The answer to both is yes. Commenters guessed the right answer and provided the example I was looking for (except the fourth below).
Here are examples to illustrate:
Government Expenditure
- Open Economy: Imagine a small economy with a gdp of $1bn equivalent (easier to visualize than the United States with a gdp of $15tn having government expenditure greater than 100% of gdp). The government in one accounting period purchases weapons from abroad worth $2bn (maybe by sale of reserve assets or by increasing liabilities: irrelevant).
- Closed Economy: Imagine if the government makes large transfers to households who are reducing spending drastically due to increasing uncertainties. They may eventually spend, but that’s eventually. For the accounting period, government expenditure can be large in principle than gdp. Remember, the p in gdp is for product(ion) and the standard formula “GDP = C + I + G” assumes that the government expenditure is for purchase of output and is not making transfers.
Gross Fixed Capital Formation
- Open Economy: It’s a small economy with the private sector having few firms selling aircrafts abroad. During one period (such as a quarter), firms sell a lot of aircrafts – produced earlier – to the rest of the world and this makes the gross fixed capital formation negative.

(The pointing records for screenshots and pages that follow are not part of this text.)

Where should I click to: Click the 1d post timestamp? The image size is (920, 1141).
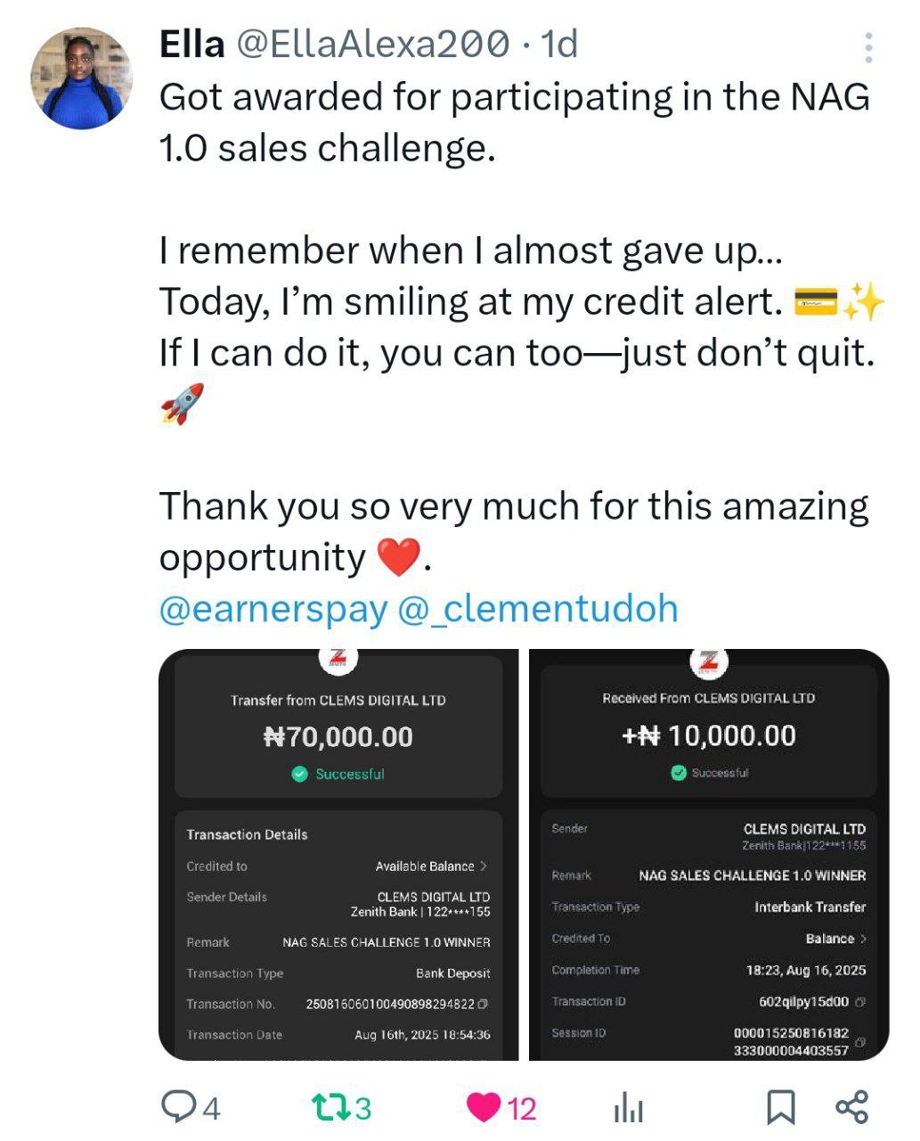coord(560,44)
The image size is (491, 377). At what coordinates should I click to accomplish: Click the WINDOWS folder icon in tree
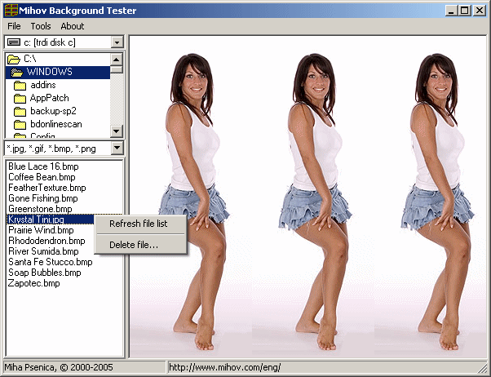tap(16, 72)
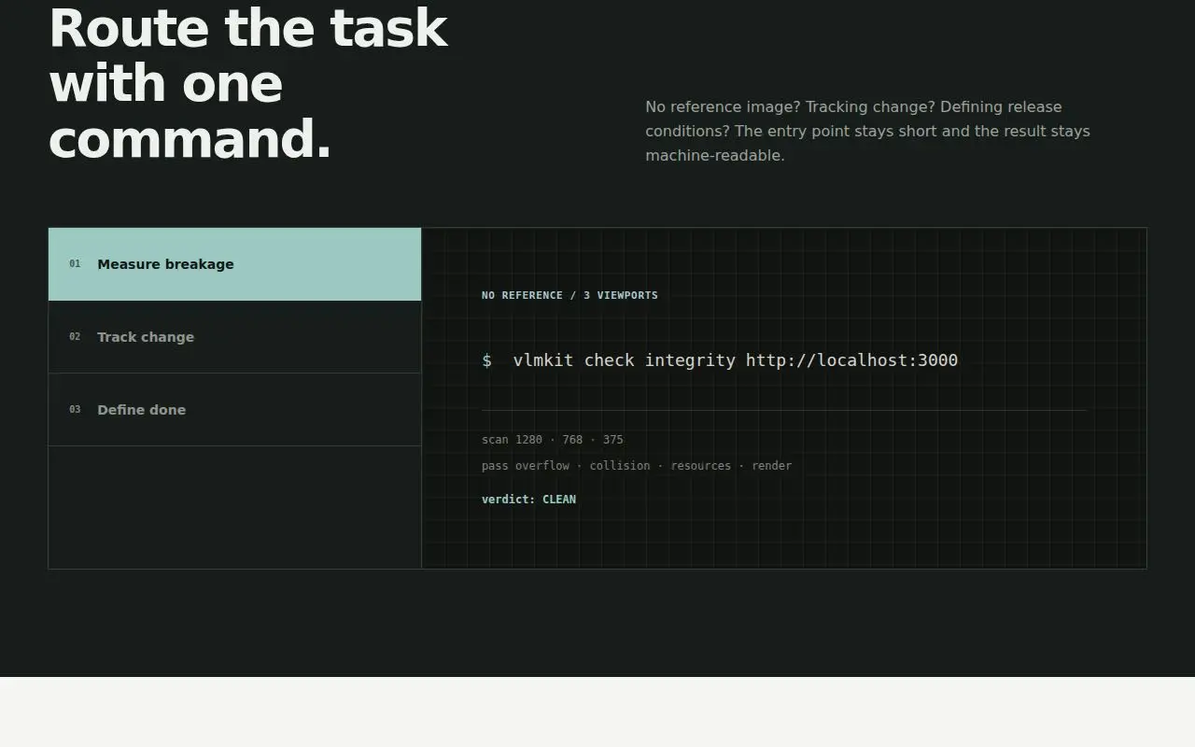Click empty area below Define done tab
Image resolution: width=1195 pixels, height=747 pixels.
(x=234, y=507)
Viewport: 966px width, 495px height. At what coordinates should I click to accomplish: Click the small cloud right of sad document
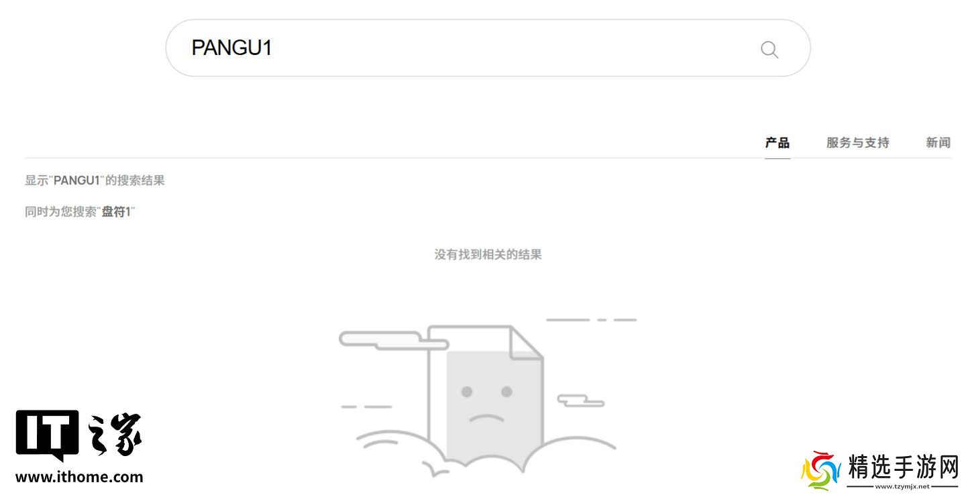pos(581,400)
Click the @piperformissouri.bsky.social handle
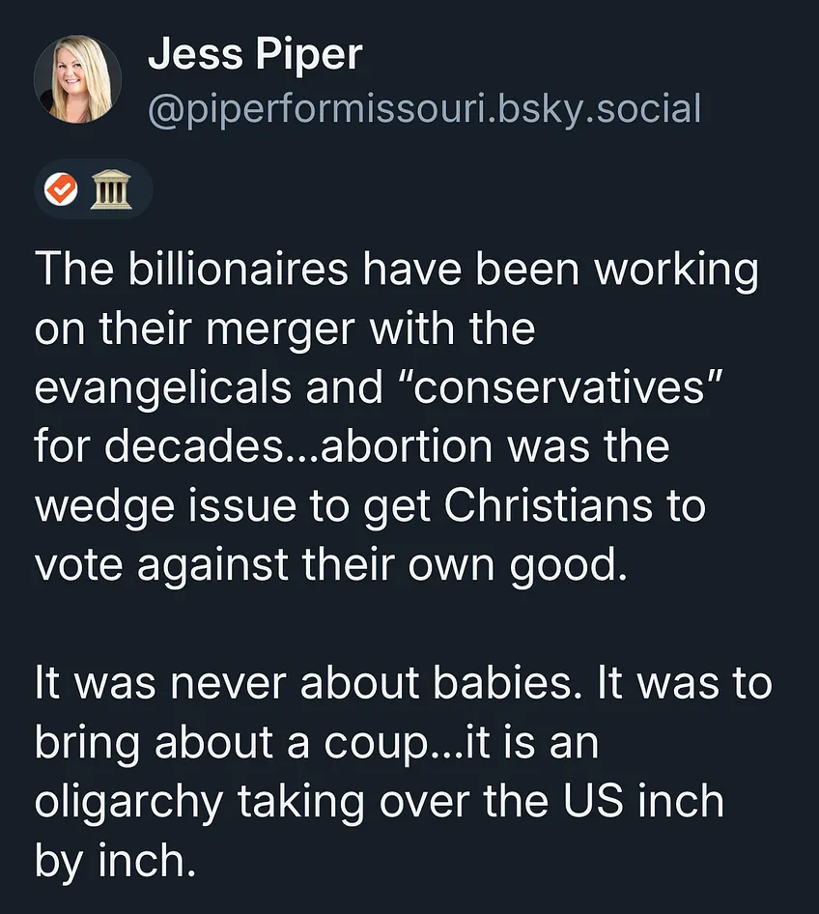 (423, 109)
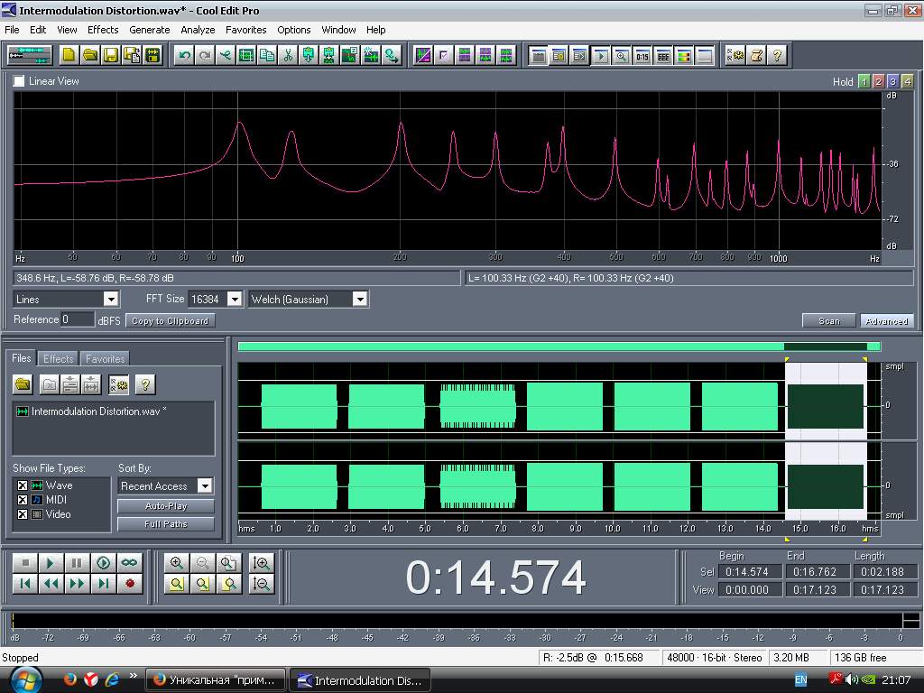Select the green Hold 1 swatch
Image resolution: width=924 pixels, height=693 pixels.
(x=864, y=81)
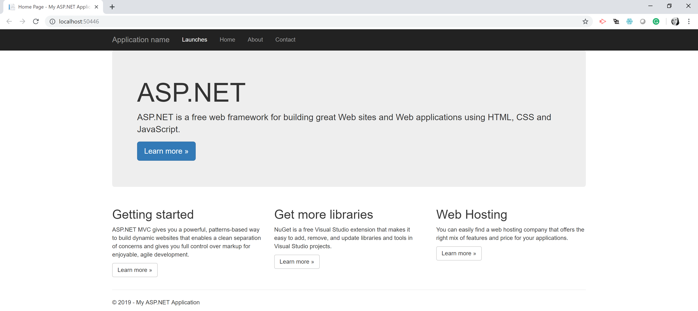This screenshot has width=698, height=311.
Task: Click the black WebSocket extension icon
Action: click(616, 21)
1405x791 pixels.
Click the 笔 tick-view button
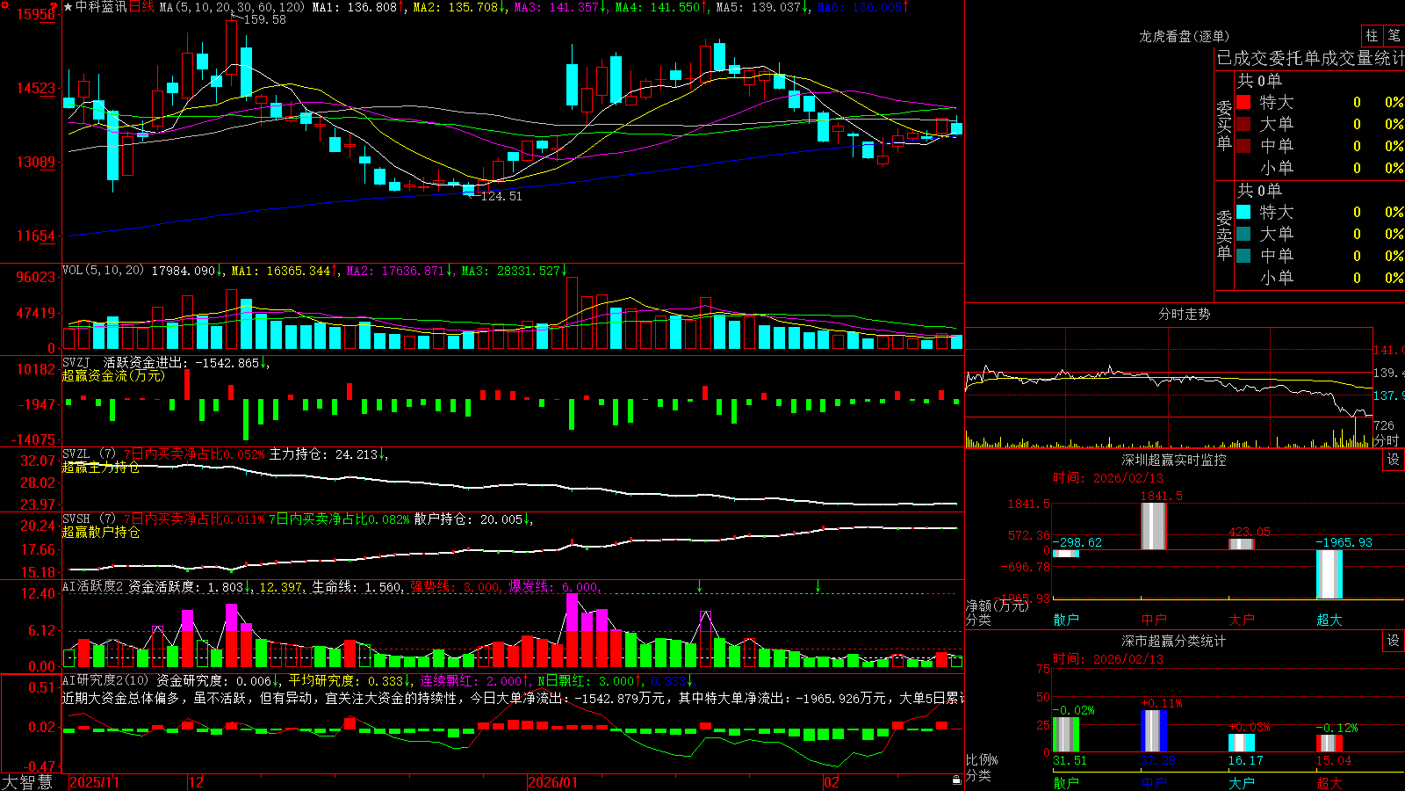tap(1394, 36)
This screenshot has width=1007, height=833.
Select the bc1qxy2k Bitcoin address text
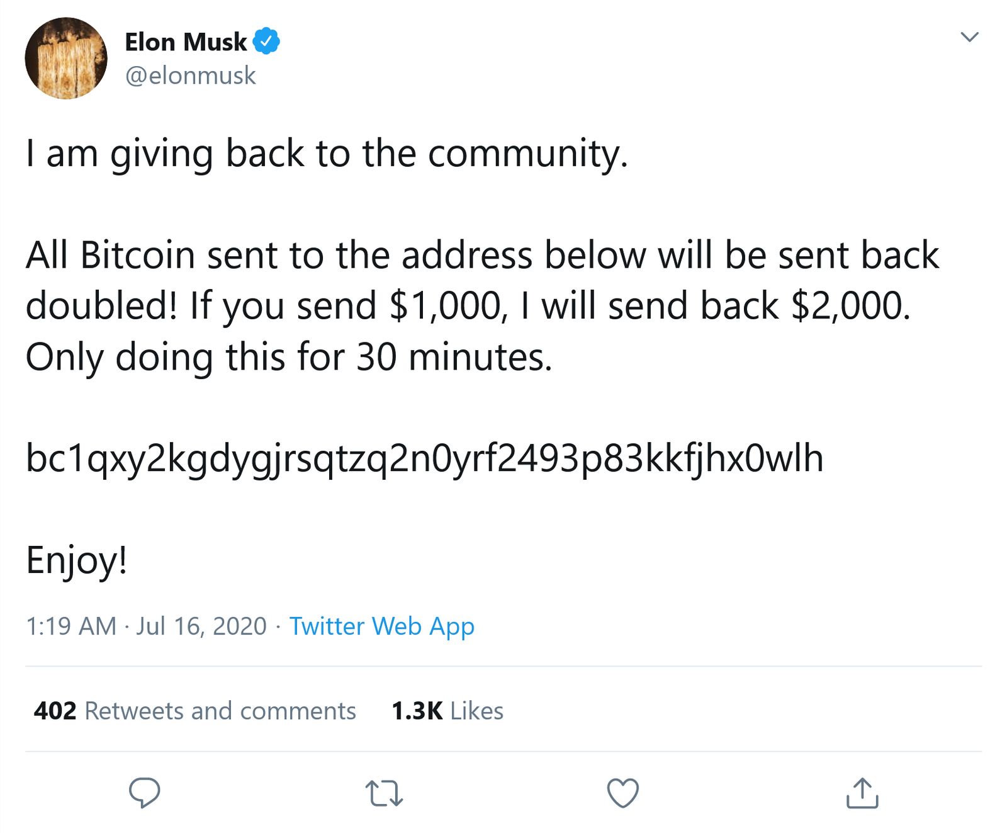pos(425,458)
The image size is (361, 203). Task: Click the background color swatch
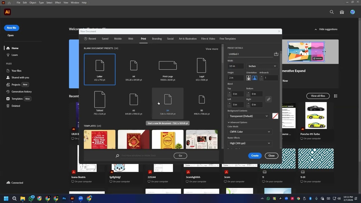pyautogui.click(x=275, y=116)
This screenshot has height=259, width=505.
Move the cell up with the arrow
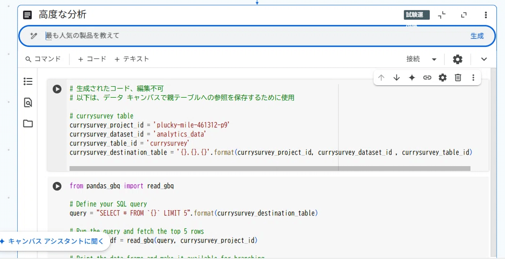pos(381,78)
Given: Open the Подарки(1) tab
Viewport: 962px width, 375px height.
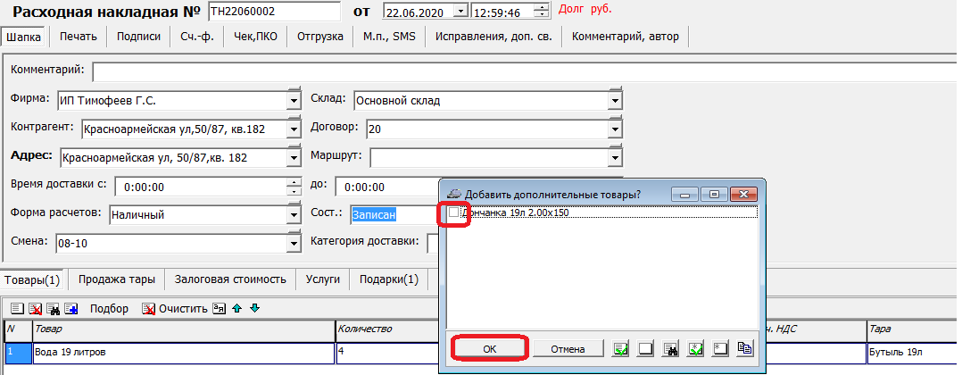Looking at the screenshot, I should (388, 279).
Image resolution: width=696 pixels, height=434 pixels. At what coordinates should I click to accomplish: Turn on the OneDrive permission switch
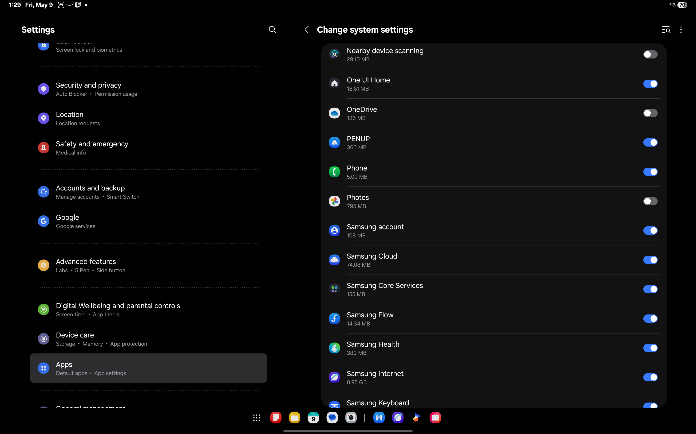point(650,113)
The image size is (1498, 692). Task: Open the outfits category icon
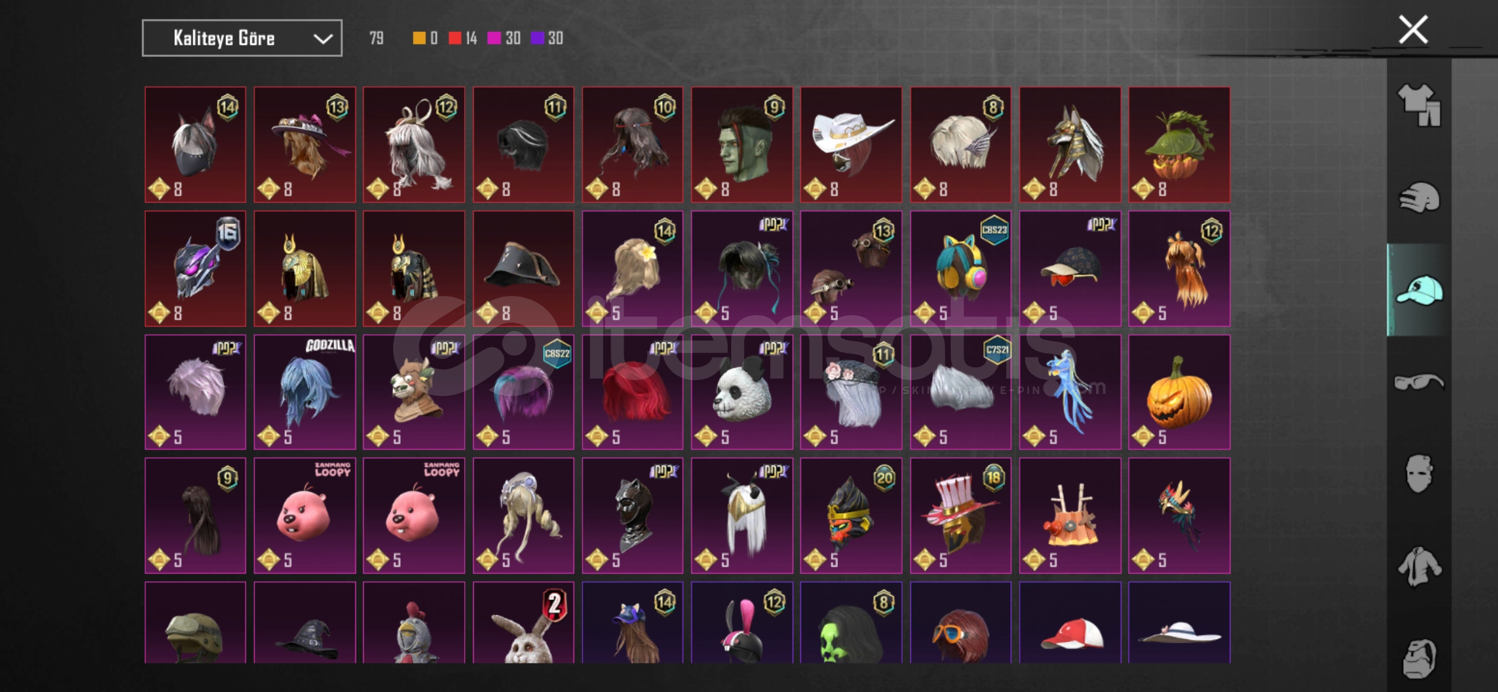(x=1419, y=104)
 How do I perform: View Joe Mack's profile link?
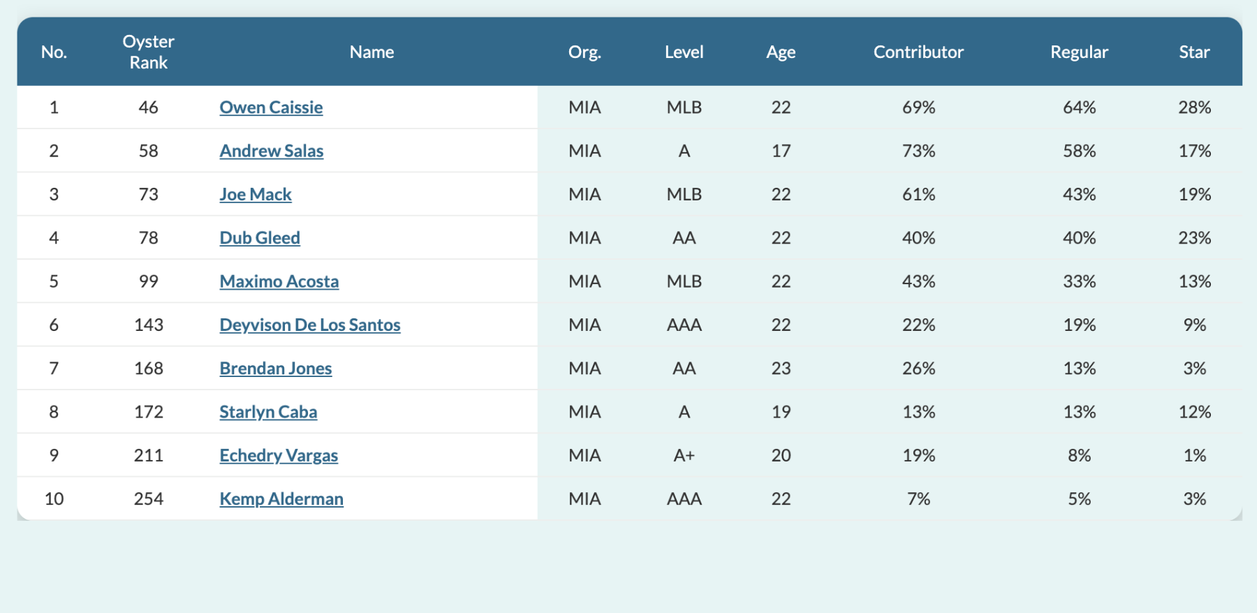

- Closed Economy: A bit more implausible than the above there examples but at least mathematically possible and that was what the question was. The example is firms selling huge amount of used cars to households. For households this is consumption and not capital formation. For firms, it is negative capital formation because cars used by firms is used in the production process and is counted as their fixed capital.
Of course, in the examples I ignore consequences (positive or negative) that may happen later.